Saved data entries:
——

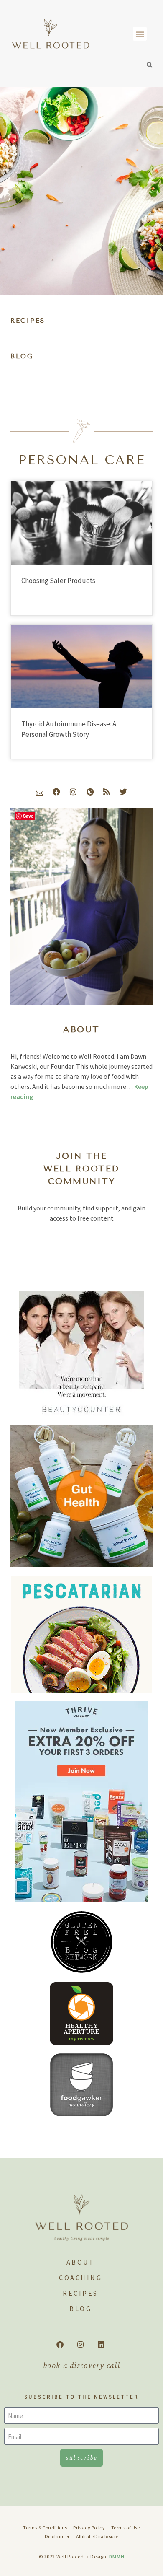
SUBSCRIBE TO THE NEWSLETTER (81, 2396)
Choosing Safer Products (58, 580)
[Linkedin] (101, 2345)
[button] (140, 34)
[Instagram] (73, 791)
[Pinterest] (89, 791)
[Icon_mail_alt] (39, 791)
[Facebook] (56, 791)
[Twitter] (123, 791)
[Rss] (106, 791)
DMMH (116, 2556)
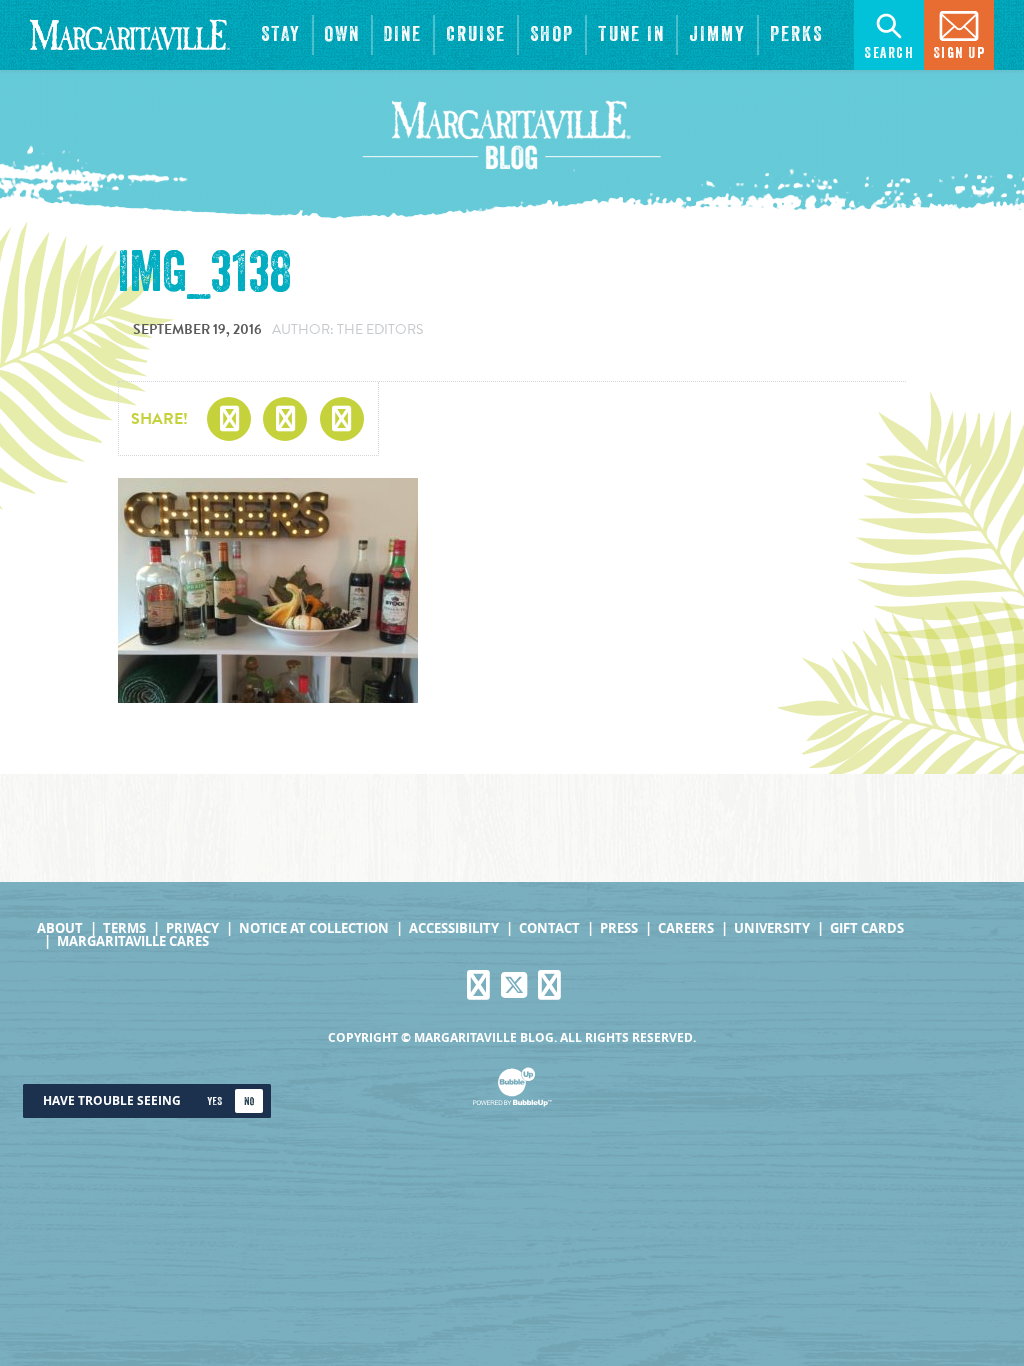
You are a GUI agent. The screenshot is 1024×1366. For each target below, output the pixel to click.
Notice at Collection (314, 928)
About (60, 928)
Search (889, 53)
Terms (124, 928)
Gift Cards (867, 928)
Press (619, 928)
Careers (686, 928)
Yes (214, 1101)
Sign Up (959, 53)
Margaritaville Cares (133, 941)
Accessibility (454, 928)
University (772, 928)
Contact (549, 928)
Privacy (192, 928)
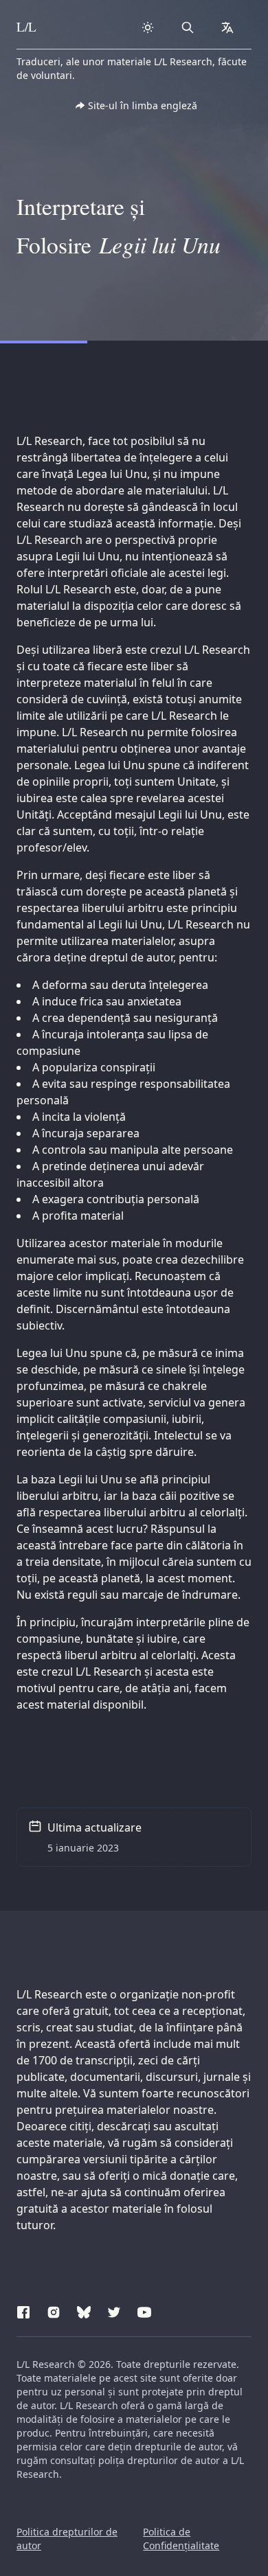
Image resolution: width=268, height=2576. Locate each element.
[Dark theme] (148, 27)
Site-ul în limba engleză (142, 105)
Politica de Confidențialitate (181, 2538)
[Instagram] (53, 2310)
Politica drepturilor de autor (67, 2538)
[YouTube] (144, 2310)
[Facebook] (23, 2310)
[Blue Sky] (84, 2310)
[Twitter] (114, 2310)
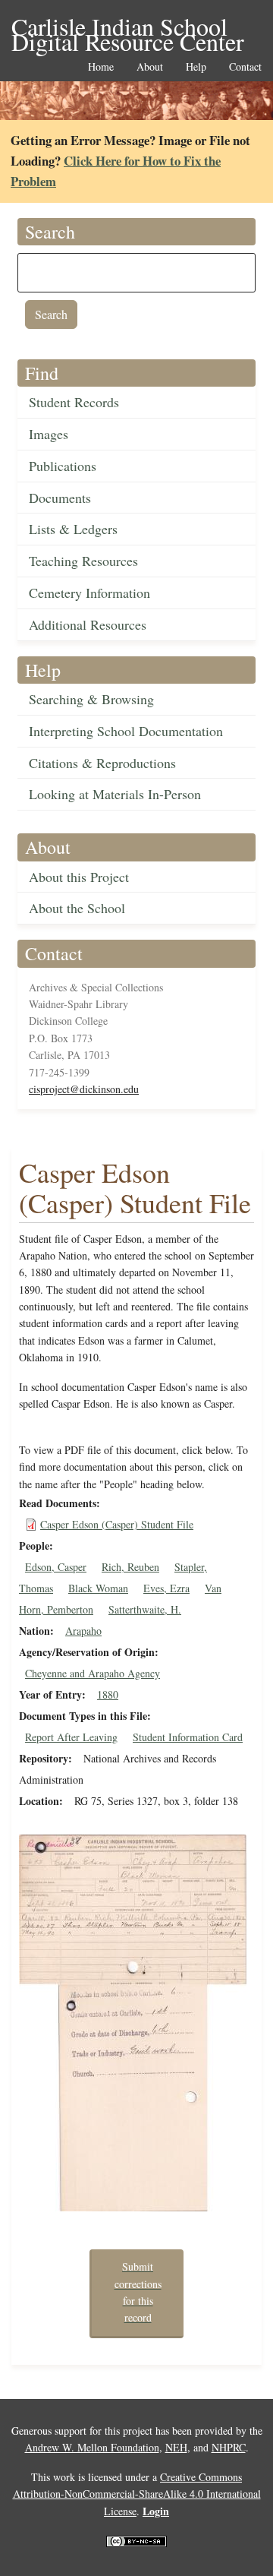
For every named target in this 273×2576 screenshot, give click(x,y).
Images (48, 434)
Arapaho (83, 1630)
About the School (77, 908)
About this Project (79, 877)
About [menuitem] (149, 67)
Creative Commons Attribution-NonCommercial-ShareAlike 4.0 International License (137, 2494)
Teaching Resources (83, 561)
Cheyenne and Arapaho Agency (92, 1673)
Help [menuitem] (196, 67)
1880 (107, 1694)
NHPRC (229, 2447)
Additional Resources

——

*EXERCISE*. Apart from the pictures, the entries above are to be repeated in full and exactly.

*SOLUTION TO THE PROBLEM*.
SUBSCRIBE TO THE NEWSLETTER (81, 2396)
Choosing Safer Products (58, 580)
[Linkedin] (101, 2345)
[button] (140, 34)
[Instagram] (73, 791)
[Pinterest] (89, 791)
[Icon_mail_alt] (39, 791)
[Facebook] (56, 791)
[Twitter] (123, 791)
[Rss] (106, 791)
DMMH (116, 2556)
You are a GUI agent. The screenshot is 1024×1366. For each target below, output the pixel to click.
Notice at Collection (314, 928)
About (60, 928)
Search (889, 53)
Terms (124, 928)
Gift Cards (867, 928)
Press (619, 928)
Careers (686, 928)
Yes (214, 1101)
Sign Up (959, 53)
Margaritaville Cares (133, 941)
Accessibility (454, 928)
University (772, 928)
Contact (549, 928)
Privacy (192, 928)
Image resolution: width=268, height=2576. Locate each element.
[Dark theme] (148, 27)
Site-ul în limba engleză (142, 105)
Politica de Confidențialitate (181, 2538)
[Instagram] (53, 2310)
Politica drepturilor de autor (67, 2538)
[YouTube] (144, 2310)
[Facebook] (23, 2310)
[Blue Sky] (84, 2310)
[Twitter] (114, 2310)
For every named target in this 273×2576 screenshot, give click(x,y).
Images (48, 434)
Arapaho (83, 1630)
About the School (77, 908)
About this Project (79, 877)
About [menuitem] (149, 67)
Creative Commons Attribution-NonCommercial-ShareAlike 4.0 International License (137, 2494)
Teaching Resources (83, 561)
Cheyenne and Arapaho Agency (92, 1673)
Help [menuitem] (196, 67)
1880 (107, 1694)
NHPRC (229, 2447)
Additional Resources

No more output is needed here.